Whitespace handling

Hi,
I posted this on comp.text.xml with no response so I was wondering if
anyone could help me on this list.

I recently switched to JAXP 1.0 from xml-tr2.
I am using DTDs and asking for strict parsing something like this.

DocumentBuilderFactory dbf = DocumentBuilderFactory.newInstance();
 dbf.setValidating(true);
 DocumentBuilder db = dbf.newDocumentBuilder();
 Document doc = db.parse(uri);

My input file is human readable with whitespace like this.

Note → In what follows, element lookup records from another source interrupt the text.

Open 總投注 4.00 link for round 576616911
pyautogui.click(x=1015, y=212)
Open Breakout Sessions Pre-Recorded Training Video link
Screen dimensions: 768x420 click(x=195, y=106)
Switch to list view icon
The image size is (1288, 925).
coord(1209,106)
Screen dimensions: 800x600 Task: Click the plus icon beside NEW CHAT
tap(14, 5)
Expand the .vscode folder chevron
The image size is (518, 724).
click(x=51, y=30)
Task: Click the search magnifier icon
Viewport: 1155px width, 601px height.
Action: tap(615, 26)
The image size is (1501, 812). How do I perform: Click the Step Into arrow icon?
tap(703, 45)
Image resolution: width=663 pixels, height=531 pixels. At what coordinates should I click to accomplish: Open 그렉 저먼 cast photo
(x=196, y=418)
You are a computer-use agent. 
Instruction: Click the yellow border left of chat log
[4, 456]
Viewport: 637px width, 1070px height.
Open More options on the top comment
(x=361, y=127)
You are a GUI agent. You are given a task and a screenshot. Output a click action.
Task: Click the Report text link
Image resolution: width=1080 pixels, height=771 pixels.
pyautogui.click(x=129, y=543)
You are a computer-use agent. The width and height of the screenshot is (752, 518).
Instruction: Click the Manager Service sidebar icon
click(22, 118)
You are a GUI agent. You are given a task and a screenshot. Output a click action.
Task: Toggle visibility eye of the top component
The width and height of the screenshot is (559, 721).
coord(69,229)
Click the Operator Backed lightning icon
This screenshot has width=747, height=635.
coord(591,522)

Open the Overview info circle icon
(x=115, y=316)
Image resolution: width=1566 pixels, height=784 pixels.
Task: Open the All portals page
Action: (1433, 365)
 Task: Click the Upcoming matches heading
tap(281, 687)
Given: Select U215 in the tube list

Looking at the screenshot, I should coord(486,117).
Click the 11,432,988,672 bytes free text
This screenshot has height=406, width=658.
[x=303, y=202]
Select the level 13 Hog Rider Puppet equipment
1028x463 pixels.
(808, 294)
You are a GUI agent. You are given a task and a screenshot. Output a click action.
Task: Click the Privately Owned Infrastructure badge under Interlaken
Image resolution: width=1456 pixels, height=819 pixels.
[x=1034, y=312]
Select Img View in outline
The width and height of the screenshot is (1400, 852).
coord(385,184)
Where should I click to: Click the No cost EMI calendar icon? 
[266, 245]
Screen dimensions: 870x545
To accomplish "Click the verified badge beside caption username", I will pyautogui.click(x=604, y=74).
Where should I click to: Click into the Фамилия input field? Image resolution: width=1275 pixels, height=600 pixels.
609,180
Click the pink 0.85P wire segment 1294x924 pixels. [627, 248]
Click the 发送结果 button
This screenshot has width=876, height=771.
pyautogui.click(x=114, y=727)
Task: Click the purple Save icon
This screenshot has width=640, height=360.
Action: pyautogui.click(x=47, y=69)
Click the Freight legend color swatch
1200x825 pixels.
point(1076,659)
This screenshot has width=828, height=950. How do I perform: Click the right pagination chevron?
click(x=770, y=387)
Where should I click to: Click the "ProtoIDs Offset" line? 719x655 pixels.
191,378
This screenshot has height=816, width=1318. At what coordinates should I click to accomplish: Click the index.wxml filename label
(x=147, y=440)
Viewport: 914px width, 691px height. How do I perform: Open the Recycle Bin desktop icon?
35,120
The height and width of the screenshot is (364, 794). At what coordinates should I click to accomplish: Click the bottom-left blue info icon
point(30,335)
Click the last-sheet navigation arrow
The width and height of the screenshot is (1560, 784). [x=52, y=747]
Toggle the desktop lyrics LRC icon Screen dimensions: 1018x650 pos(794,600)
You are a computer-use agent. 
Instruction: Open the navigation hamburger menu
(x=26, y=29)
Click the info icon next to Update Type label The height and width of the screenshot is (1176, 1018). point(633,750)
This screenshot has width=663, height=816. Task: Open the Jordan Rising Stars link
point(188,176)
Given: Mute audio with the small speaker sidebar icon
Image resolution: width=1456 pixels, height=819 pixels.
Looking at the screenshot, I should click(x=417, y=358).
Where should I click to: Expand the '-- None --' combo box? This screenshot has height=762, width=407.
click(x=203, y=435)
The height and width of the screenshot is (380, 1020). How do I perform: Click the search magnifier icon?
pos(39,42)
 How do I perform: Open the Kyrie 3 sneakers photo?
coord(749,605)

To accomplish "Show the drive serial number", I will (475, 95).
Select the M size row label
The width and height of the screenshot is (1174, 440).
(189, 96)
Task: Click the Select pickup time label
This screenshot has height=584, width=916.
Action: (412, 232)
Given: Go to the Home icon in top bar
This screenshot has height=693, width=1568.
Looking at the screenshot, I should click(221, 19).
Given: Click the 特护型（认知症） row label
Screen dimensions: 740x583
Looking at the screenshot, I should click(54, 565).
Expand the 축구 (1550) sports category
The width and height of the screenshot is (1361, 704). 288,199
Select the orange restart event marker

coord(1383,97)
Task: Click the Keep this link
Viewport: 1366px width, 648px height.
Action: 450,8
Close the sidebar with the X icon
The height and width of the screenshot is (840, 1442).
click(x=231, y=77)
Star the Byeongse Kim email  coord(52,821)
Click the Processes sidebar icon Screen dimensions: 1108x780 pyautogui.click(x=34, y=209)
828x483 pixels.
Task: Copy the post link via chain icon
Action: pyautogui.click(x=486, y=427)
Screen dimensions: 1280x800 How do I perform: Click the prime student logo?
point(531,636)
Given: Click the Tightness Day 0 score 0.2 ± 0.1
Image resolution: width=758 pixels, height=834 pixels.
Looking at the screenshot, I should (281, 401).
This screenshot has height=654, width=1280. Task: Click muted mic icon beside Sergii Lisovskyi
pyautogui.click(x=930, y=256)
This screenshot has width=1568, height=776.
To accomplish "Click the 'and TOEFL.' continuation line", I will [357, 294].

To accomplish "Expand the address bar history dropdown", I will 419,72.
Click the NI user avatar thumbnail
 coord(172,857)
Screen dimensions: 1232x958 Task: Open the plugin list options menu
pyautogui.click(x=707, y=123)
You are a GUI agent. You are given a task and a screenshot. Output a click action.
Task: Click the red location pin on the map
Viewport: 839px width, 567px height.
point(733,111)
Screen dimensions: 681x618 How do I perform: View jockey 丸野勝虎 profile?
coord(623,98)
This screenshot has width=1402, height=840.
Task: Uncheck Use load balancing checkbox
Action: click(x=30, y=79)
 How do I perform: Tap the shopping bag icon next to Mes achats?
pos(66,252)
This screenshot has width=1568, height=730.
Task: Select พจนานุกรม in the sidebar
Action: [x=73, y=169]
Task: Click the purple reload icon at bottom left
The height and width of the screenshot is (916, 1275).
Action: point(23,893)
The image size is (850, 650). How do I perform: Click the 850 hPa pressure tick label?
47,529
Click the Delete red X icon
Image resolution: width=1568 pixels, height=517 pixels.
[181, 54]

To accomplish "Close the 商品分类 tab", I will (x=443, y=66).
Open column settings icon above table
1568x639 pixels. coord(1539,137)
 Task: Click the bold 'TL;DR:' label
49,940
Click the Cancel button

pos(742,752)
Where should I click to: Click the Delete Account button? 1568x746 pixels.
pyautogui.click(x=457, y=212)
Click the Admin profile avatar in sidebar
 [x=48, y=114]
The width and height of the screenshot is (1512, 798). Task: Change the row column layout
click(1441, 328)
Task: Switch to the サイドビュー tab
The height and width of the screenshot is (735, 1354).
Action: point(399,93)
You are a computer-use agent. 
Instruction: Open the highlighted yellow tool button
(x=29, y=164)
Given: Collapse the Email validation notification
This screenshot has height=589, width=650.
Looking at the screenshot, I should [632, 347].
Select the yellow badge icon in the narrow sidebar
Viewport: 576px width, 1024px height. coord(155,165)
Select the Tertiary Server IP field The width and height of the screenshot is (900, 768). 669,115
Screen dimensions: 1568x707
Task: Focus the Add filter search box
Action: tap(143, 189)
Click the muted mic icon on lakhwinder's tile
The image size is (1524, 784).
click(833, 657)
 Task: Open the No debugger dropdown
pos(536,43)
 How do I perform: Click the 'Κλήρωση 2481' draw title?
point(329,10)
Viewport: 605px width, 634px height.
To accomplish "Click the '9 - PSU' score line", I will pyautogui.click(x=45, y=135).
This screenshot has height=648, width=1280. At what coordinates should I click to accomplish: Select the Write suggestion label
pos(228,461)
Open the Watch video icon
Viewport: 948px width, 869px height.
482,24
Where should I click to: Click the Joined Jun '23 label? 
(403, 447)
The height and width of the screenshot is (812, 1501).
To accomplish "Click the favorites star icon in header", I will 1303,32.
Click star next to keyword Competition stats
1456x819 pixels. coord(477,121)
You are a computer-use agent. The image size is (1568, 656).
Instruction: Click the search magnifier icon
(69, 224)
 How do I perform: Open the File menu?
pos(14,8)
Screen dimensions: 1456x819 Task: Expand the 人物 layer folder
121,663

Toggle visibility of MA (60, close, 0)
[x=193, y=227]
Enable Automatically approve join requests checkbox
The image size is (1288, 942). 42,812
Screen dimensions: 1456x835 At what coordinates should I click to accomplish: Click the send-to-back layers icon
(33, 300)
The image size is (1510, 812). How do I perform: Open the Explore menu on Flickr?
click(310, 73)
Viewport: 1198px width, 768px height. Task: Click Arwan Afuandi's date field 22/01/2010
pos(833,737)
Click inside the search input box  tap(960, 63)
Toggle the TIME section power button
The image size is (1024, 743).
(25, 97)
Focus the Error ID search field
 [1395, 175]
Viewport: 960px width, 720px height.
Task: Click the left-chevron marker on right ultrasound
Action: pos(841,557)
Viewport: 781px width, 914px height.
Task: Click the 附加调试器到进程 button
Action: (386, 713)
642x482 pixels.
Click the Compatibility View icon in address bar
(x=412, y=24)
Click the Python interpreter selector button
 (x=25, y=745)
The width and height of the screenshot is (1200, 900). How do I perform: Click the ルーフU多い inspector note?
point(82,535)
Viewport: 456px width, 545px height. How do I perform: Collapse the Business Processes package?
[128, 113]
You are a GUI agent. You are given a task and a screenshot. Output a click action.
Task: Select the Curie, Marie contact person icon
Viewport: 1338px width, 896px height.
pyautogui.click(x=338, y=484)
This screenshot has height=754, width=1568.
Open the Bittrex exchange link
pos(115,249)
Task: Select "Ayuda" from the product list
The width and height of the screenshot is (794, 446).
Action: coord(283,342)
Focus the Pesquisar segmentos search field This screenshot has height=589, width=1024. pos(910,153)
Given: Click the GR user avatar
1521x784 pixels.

<?xml version="1.0" encoding="ISO-8859-1"?>
<!DOCTYPE doc SYSTEM 'doc.dtd'>
<doc>
  <element1>first</element1>
  <element2>second</element2>
</doc>


My dtd is like this.

<?xml version="1.0" encoding="ISO-8859-1"?>
<!ELEMENT doc (element1, element2)>
<!ELEMENT element1 (#PCDATA)>
<!ELEMENT element2 (#PCDATA)>

I'm getting empty TEXT nodes between the elements. Although I haven't
checked , I would guess they are line feeds. I read the XML spec and it
says that the parser should pass line feeds to the application which I
believe in this case should be the DOM. In the DOM, I would hope that no
TEXT nodes would be created in between ELEMENTS unless I specified a
mixed content model with PCDATA. Is there something I don't understand
about the encoding or something that would cause this?

What do I need to do to avoid this?

Thanks,
Eric :-)

Received on Wednesday, 31 May 2000 10:55:02 UTC